TASK TO CARRY OUT ::
Starting at the line that contains "Play the video preview" and ending at the line that contains "Task: Switch to the Browser tab", the lines below are to be given again exactly, with nothing added.

DATA FOR THE TASK ::
Start of Block

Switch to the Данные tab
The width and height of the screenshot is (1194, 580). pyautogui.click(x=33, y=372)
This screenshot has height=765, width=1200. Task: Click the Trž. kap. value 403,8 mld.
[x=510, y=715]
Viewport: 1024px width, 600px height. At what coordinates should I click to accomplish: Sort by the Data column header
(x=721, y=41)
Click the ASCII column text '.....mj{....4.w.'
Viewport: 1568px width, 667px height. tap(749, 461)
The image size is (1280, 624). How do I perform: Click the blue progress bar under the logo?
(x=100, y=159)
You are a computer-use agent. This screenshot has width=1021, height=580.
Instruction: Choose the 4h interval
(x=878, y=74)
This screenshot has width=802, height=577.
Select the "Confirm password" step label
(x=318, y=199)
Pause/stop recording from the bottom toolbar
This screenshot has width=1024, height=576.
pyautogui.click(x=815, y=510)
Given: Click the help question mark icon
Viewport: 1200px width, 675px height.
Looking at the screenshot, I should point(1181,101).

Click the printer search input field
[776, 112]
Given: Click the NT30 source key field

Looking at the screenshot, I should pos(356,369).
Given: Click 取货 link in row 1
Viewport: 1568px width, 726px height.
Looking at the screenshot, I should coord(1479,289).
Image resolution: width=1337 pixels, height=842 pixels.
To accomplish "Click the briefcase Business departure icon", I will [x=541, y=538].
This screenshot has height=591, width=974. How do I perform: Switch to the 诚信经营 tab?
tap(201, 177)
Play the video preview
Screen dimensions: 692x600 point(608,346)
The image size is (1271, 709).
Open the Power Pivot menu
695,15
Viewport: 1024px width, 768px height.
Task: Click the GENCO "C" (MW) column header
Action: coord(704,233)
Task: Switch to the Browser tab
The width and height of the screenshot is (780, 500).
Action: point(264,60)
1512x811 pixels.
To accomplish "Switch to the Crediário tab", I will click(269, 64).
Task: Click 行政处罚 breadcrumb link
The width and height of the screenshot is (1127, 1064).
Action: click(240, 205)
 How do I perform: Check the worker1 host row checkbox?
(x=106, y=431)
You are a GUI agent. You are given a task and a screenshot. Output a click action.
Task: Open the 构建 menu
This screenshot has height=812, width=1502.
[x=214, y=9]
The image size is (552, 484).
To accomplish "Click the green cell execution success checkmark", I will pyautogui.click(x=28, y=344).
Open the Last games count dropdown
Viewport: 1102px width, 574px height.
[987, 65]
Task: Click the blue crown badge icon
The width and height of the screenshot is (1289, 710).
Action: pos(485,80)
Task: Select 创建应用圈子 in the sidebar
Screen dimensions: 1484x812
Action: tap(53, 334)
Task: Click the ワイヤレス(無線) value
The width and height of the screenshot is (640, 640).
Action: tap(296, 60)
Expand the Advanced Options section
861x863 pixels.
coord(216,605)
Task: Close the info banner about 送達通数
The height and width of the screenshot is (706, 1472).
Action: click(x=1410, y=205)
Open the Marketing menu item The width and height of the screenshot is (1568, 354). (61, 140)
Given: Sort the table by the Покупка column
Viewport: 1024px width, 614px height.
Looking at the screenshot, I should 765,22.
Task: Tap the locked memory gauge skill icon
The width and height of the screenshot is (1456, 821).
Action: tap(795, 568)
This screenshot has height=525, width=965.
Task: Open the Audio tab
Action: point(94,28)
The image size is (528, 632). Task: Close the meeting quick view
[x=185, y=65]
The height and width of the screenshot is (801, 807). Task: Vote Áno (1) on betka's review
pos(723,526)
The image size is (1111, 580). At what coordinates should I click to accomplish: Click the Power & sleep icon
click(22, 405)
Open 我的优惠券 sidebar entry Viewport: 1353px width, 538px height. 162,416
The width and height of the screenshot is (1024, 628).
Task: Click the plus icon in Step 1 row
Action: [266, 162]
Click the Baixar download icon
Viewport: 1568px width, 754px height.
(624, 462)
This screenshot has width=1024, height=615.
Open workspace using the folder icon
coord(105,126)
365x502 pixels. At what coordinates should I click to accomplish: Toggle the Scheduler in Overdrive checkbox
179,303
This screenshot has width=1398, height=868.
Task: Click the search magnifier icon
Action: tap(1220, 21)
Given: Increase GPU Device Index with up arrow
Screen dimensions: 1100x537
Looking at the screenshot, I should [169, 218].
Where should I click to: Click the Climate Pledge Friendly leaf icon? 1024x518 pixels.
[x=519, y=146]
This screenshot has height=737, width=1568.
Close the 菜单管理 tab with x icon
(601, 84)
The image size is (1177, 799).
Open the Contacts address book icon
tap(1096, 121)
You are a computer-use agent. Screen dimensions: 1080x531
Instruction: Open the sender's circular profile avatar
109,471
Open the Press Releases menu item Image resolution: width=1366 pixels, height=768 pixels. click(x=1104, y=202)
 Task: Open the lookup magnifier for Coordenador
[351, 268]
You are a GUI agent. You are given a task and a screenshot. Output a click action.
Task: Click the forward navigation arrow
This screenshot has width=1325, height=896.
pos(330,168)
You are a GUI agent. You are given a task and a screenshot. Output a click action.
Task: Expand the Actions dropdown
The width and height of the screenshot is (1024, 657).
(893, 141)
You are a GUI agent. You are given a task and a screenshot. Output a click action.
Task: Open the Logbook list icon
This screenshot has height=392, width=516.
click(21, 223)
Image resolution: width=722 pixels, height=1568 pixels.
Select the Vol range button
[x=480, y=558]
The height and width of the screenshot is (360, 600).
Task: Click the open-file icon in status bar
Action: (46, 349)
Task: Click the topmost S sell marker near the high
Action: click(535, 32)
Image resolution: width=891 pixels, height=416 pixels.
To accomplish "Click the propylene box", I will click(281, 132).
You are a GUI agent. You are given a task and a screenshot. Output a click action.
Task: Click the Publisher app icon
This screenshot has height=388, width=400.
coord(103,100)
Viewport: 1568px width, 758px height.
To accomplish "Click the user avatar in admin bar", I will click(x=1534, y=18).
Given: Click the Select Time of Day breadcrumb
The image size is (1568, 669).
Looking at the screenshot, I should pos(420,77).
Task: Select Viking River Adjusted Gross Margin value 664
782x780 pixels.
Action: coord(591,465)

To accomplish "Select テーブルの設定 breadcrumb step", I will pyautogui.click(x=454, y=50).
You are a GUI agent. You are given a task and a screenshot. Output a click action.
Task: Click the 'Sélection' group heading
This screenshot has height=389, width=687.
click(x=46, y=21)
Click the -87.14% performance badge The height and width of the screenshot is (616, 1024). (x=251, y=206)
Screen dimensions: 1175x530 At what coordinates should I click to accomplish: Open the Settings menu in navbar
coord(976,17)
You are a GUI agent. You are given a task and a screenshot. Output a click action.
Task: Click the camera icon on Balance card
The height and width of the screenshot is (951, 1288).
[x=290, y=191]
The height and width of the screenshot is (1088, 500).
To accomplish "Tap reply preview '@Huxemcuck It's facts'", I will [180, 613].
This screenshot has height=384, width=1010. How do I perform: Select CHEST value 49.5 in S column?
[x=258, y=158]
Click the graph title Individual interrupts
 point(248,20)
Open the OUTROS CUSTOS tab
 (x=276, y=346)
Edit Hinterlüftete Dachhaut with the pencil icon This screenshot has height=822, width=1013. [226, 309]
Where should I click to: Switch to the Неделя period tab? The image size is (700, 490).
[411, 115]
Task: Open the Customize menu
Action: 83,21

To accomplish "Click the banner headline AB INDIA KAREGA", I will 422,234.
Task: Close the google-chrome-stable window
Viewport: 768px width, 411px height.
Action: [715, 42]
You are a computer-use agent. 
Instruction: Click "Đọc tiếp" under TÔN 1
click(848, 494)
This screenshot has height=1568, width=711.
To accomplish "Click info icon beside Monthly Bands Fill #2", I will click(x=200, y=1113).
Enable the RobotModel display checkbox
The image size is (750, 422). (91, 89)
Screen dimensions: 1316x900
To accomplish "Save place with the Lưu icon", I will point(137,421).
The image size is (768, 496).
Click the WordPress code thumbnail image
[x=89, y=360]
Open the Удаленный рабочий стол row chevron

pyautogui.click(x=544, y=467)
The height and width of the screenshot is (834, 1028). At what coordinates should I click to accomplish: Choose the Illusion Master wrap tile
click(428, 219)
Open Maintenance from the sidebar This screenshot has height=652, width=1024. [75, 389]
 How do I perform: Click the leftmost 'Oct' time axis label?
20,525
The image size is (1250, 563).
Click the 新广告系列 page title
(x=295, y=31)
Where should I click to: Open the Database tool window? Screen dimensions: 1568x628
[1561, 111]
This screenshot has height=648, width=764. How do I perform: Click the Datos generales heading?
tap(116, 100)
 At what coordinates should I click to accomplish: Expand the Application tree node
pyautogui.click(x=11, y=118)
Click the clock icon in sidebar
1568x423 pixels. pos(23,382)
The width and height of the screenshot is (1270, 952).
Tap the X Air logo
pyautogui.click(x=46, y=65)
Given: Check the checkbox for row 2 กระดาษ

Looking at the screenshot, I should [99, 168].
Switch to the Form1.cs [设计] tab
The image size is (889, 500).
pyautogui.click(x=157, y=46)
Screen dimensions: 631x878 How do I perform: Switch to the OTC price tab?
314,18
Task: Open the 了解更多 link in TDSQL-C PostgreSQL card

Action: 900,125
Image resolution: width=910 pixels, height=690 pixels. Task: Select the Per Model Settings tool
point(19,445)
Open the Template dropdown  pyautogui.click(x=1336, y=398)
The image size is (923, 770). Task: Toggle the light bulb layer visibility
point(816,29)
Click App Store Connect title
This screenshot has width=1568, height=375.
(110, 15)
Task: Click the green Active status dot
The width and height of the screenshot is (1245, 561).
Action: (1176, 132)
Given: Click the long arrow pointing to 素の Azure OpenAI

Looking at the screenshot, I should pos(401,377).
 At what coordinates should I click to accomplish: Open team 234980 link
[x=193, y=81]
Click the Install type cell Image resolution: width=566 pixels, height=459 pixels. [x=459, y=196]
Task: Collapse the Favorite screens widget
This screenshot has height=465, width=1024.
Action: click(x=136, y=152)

End of Block

RESULT ::
Play the video preview
Screen dimensions: 692x600 point(608,346)
The image size is (1271, 709).
Open the Power Pivot menu
695,15
Viewport: 1024px width, 768px height.
Task: Click the GENCO "C" (MW) column header
Action: coord(704,233)
Task: Switch to the Browser tab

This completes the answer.